If miscarriage grief is somewhat disenfranchised, how much more is this the case with abortion grief? Perhaps that was the point of the woman’s question. Post-abortive parents grieve, too. How much more is that grief compounded by having chosen to end the child’s life, often coerced by other(s) to do so.
There are those who work hard to convince the rest of us that abortion is a valid choice for the parents, never mind the child. To be fair, not everyone who has procured an abortion grieves. Some parents regard their abortions with indifference. Still others celebrate theirs as a sign of freedom and liberation from biological slavery. But not all. Many grieve deeply, only realizing later what they have truly done. Programs like Rachel’s Vineyard provide a wonderful resource to help bind the wounds of post-abortive parents. But what about the local Church?

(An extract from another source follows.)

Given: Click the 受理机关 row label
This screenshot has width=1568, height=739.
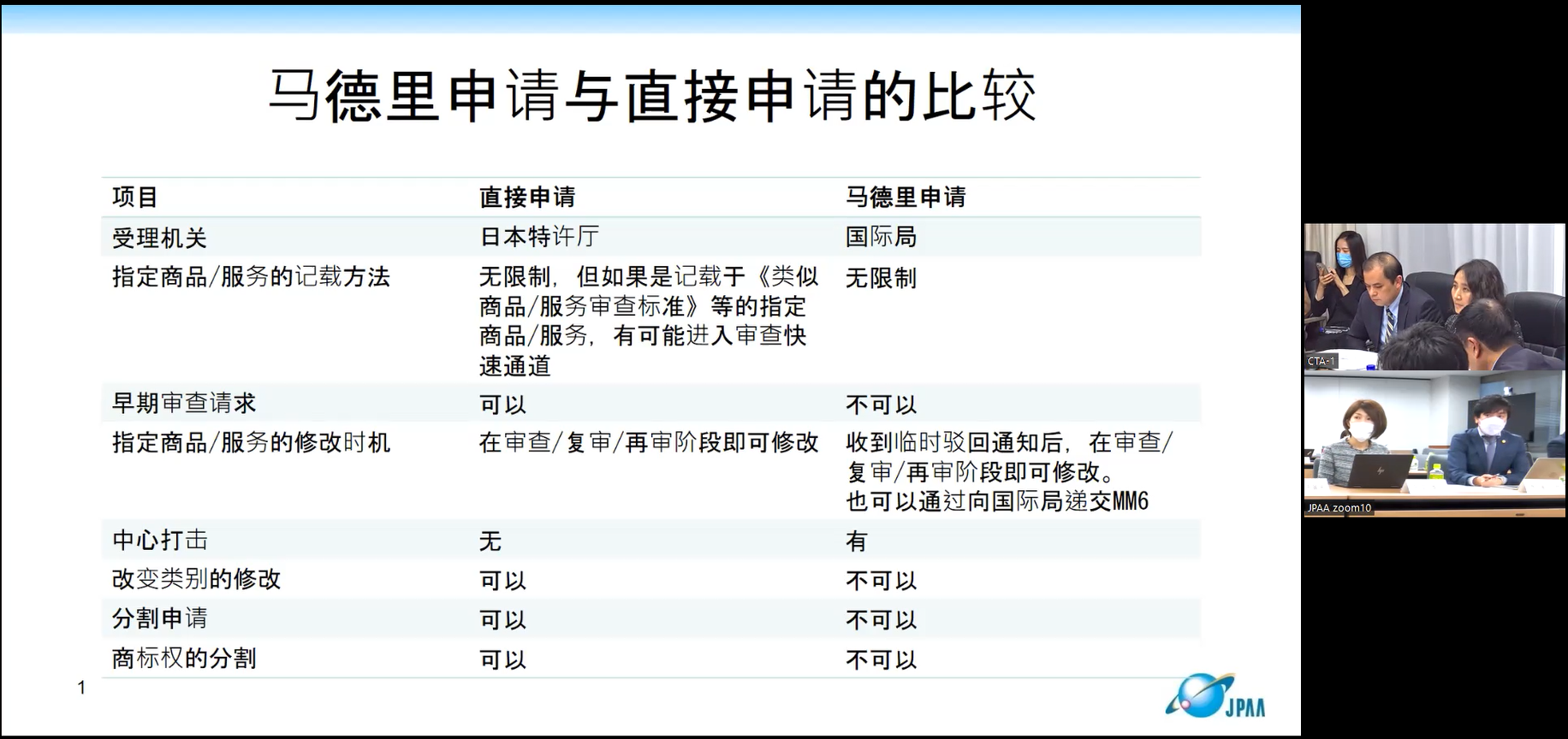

One of the elements that many who attend our diocesan Infant Loss Memorial Masses find most healing is that the bishop himself celebrates the Mass. By him doing so, the institutional Church enters into their grief in a tangible way. The experience says, The Church cares about you and wants to help you heal. Couldn’t post-abortive parents benefit for a similar gesture of support? Absolutely. But how?
Not all parents who long to hold children they lost through miscarriage regard post-abortive parents so charitably. Without judging that particular dynamic, that’s simply a fact. Many women who have suffered miscarriages report feelings of anger, and even jealously toward women who have had abortions. Since that is our particular target audience with this healing ministry, we are extremely hesitant to group the two together.
As we approach the anniversary of Roe v. Wade and mourn the loss of tens of millions of children to abortion, we continue to ponder the following questions:
- How should individual parishes and dioceses enter into the grief of post-abortive parents?
- How should the local Church recognize and remember the lives lost to abortion?